_Directions_.
Could you return every line of the records below that contains the word "avatar"?

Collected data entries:
■ ■ ■ ■ ■ ■ ■
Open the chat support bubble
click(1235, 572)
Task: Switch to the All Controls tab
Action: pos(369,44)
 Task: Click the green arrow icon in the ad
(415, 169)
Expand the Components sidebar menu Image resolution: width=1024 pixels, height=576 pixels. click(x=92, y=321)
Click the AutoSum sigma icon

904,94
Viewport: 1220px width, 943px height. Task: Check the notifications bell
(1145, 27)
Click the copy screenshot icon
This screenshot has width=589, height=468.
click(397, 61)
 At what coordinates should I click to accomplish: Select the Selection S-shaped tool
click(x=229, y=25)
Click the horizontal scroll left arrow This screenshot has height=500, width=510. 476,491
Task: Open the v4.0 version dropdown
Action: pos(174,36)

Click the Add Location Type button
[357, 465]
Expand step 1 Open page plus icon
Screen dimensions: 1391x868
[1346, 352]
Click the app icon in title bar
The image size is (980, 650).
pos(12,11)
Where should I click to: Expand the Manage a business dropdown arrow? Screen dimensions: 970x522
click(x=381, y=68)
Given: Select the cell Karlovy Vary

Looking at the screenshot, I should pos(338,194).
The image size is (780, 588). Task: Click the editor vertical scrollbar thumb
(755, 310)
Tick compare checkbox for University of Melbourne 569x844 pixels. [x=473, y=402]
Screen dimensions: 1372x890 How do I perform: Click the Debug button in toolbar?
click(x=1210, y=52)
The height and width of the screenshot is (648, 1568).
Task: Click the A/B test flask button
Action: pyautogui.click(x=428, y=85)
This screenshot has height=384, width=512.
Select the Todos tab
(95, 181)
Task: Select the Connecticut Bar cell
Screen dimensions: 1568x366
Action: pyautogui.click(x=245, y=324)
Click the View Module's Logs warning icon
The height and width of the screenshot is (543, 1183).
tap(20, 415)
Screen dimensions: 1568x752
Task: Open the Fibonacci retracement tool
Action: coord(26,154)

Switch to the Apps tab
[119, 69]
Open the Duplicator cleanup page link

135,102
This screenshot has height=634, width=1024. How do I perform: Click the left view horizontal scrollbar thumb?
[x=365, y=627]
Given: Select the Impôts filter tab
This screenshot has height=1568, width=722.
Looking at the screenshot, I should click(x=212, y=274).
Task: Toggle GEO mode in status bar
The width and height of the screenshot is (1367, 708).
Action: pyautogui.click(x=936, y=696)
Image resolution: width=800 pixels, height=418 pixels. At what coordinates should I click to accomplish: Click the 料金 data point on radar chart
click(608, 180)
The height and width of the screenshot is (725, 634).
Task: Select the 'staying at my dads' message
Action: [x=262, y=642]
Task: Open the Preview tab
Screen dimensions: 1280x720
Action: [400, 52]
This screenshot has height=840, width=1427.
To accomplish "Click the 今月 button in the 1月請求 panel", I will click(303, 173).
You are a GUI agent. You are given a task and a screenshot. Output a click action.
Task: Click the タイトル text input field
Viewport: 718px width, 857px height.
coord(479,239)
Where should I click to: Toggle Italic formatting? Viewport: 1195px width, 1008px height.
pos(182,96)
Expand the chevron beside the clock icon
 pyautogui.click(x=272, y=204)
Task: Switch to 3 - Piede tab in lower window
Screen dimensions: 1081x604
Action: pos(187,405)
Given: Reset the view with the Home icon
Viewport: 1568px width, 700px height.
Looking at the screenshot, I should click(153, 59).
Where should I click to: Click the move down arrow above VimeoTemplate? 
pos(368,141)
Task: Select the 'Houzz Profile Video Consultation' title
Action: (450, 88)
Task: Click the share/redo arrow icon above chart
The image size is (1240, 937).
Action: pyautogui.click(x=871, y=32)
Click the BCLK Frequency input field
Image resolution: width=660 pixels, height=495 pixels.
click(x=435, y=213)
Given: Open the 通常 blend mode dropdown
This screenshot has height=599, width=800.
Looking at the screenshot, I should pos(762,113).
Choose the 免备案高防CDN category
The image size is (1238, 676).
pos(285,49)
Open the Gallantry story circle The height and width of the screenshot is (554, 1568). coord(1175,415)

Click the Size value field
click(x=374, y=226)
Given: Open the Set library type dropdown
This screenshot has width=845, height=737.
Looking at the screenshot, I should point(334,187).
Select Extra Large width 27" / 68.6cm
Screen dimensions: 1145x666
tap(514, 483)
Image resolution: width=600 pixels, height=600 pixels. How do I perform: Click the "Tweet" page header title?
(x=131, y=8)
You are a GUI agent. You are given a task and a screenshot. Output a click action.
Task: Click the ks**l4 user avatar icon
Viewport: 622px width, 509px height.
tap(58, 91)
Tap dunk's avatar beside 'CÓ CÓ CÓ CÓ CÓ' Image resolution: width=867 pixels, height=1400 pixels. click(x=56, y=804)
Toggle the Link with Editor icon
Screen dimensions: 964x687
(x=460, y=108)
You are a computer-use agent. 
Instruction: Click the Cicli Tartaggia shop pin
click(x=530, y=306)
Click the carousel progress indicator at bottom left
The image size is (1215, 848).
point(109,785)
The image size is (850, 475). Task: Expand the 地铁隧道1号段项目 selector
■ ■ ■ ■ ■ ■ ■
_Response box_.
Task: Click the ks**l4 user avatar icon
Tap dunk's avatar beside 'CÓ CÓ CÓ CÓ CÓ' Image resolution: width=867 pixels, height=1400 pixels. click(x=56, y=804)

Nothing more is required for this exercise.